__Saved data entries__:
**********

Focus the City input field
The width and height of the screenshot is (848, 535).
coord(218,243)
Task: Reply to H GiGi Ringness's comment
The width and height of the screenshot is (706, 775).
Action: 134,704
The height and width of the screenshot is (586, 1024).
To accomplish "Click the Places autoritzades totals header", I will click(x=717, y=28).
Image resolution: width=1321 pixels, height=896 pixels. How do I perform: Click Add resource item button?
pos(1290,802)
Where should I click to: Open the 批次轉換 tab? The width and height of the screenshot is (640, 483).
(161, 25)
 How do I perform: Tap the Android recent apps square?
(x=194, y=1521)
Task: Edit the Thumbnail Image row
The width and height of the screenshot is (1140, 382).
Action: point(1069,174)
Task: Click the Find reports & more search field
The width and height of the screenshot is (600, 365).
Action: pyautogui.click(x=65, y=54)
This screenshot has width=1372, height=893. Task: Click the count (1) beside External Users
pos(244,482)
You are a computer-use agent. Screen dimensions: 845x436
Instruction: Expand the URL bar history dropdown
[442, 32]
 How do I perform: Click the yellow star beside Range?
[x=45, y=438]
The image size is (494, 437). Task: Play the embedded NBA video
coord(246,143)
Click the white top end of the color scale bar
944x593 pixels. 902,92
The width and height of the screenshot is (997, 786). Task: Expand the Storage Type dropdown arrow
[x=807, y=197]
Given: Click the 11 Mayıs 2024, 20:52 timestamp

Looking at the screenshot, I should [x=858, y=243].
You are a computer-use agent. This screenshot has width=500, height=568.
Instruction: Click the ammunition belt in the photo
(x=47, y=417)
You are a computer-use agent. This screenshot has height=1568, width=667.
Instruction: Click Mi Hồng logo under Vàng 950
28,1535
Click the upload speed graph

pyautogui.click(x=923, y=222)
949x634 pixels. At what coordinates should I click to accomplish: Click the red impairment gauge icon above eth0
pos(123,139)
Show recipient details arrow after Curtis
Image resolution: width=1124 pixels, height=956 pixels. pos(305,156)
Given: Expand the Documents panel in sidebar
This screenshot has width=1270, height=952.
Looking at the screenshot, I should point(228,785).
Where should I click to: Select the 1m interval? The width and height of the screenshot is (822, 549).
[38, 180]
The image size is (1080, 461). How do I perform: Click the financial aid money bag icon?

**********

__About this exercise__:
From the lines above, copy those that contain the word "computer".

__Answer box__:
You are a computer-use agent. Screen dimensions: 845x436
You are a computer-use agent. This screenshot has width=500, height=568.
You are a computer-use agent. This screenshot has height=1568, width=667.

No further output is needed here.